Posted by jojo on July 22, 2001, at 23:36:40
In reply to Physical pain, posted by AKC on July 22, 2001, at 8:44:52
> As some of you are aware from my post on PSB, I am currently (slowly) reading "The Noonday Demon." I am in the chapter on breakdowns, and the author's experience of suffering breakdowns after suffering intense physical pain.
>
> This has me thinking (and nervous). I was already very depressed when I had my gallbladder go south. It was unexpected and very intense pain. I had the unfortunate experience of a primary care physician thinking I was just after pain meds (I had recently relocated and this was a new doc who just saw my history of alcoholism and recovery). My tests were coming back at best ambiguous. I would go to the emergency room when I would have acute attacks - the er people believed me and would shoot me full of demoral and would give pain meds. I luckily had to change docs because this doc dropped my hmo - so after three weeks of physical hell, surgery was scheduled and my gallbladder was removed, and the physical recovery only took about a week (they were able to use the lathroscope).
>
> However, after the surgery I went from a bad depression, into suicidal hell - and about three weeks later took every pill I had on hand. Luckily, shortly after doing so, I started to panic and called 911 myself - I wanted the pain to stop, but truly didn't want to die.
>
> I am scared because currently I am doing wonderful - as I have shared on this board. But, as life is so great at doing, I am having some physical problems, specifically, I have a knee that is causing my a lot of problems. It has been messed up since I was a teenager. I have had it operated on in the past. But for whatever reason, it has gone really bad over the past two months. And reading Solomon's stuff on how pain is a trigger for him, even when he was on meds, it made me scared.
>
> So I was wondering about other's experiences with pain and its effects on your meds. I so want this good time to last a while - I don't know if it was the pain, the pain meds, the general anethestics, or a combination of all of the above, or the fact I was already deep in a depression that led to the suicide attempt. There were so many variables. But most importantly - I just don't want to get depressed again. Right now, the pain is tolerable. I guess, I just am a little afraid now and would like some words of wisdom.
>
> AKCA few of us are trying buprenorphine as an antidepressant.
I've had some improvement in my depressive
symptoms (I'm better, the "symptoms" themselves
are not doing so well ; >)
Anyway, it also took away a sholder pain that had
been bothering me for several weeks. It's equivalent to
about 10 mg. of morphine as an
analgesic. I physician cannot prescribe it from his office as
a treatment for an addiction, however, so you may need
a wise Psychiatrist who will prescribe it as an off lable
treatment for depression (which is legal), but not as an anti addiction medication,
(which is illegal) Has anyone noticed what fine
attorneys some of these drugs are. They are able to determine
whether they should function as an anti addiction medication or as an antidepressant.
Possibly they're more perceptive than some of our lawmakers.

Work task A. Duplicate the forum post's passage between "Anyway, it also" and "or as an antidepressant.", inclusive.
Work task B. Which drugs does the forum post mention by name? List each one.

Exercise data.
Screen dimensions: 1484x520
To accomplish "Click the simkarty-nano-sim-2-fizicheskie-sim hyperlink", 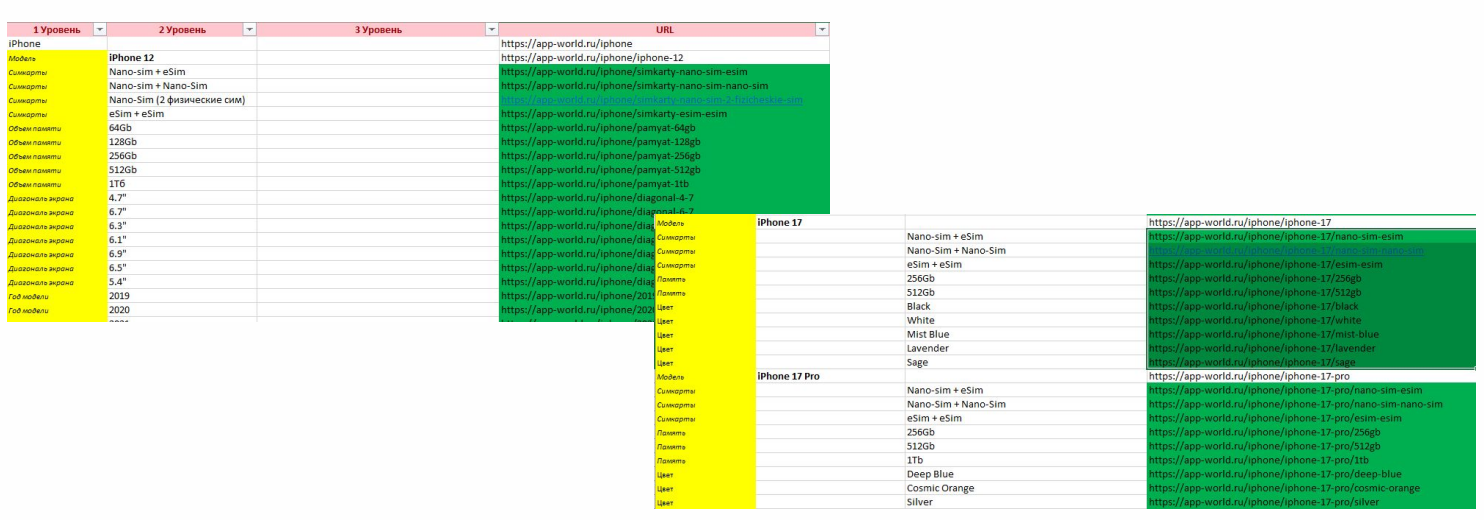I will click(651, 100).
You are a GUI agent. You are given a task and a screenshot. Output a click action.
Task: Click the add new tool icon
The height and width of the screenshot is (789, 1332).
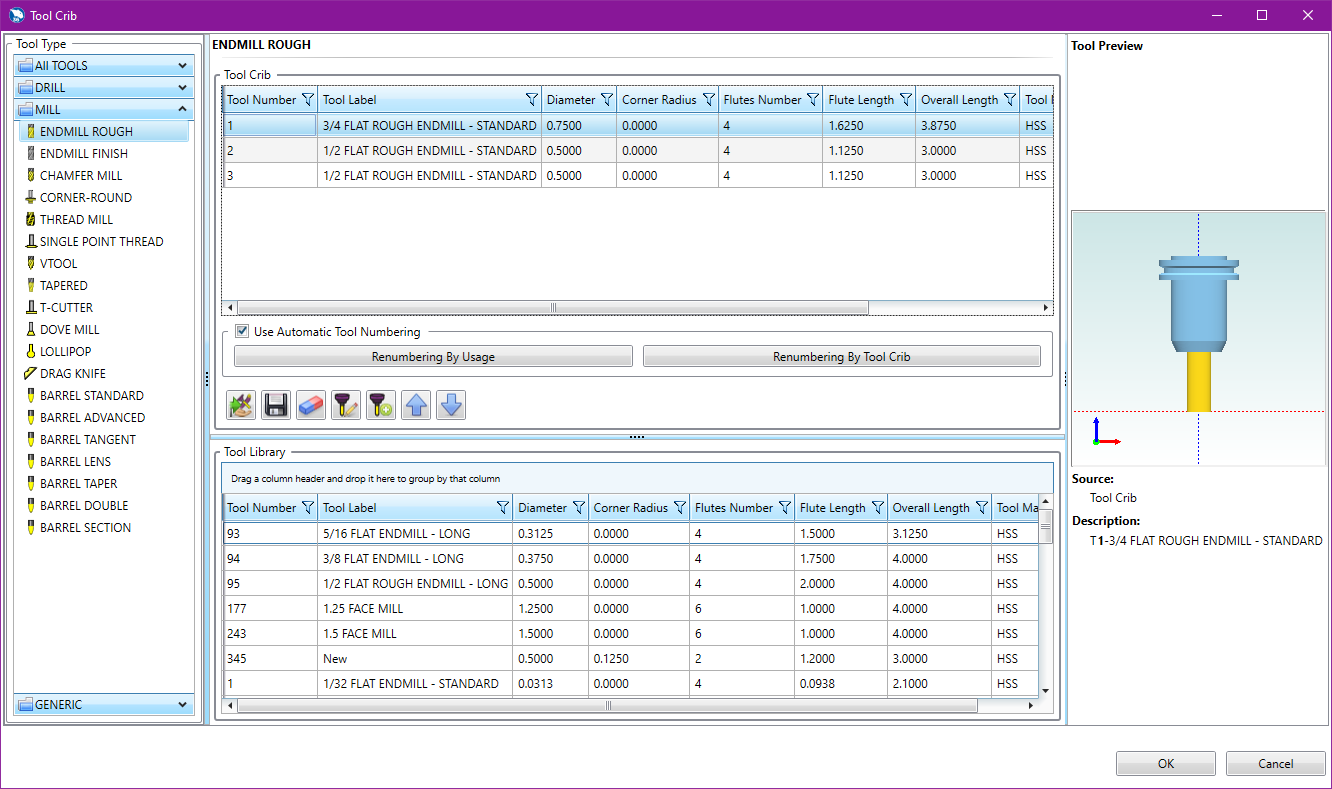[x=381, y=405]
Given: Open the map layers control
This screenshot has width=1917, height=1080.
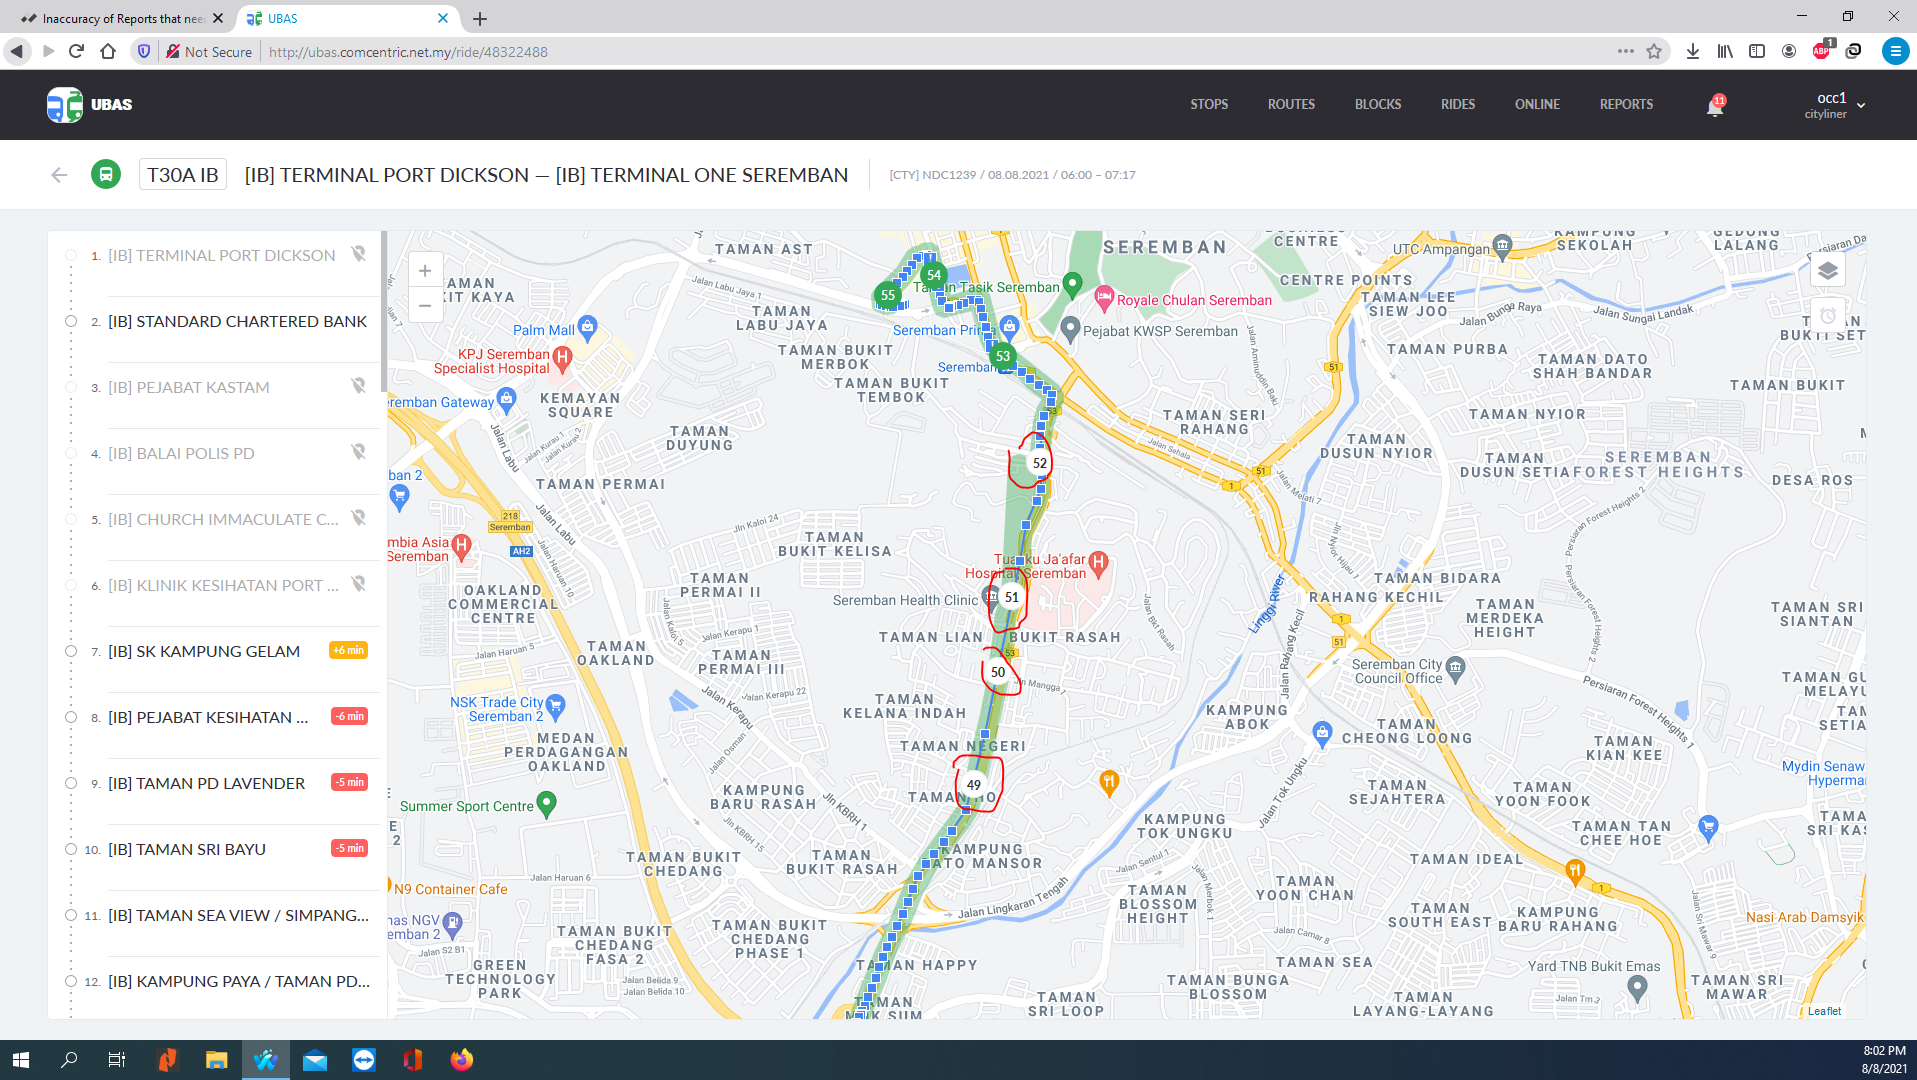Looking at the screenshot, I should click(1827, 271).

Written reply A.
Anyway, it also took away a sholder pain that had
been bothering me for several weeks. It's equivalent to
about 10 mg. of morphine as an
analgesic. I physician cannot prescribe it from his office as
a treatment for an addiction, however, so you may need
a wise Psychiatrist who will prescribe it as an off lable
treatment for depression (which is legal), but not as an anti addiction medication,
(which is illegal) Has anyone noticed what fine
attorneys some of these drugs are. They are able to determine
whether they should function as an anti addiction medication or as an antidepressant.

Written reply B.
demoral
buprenorphine
morphine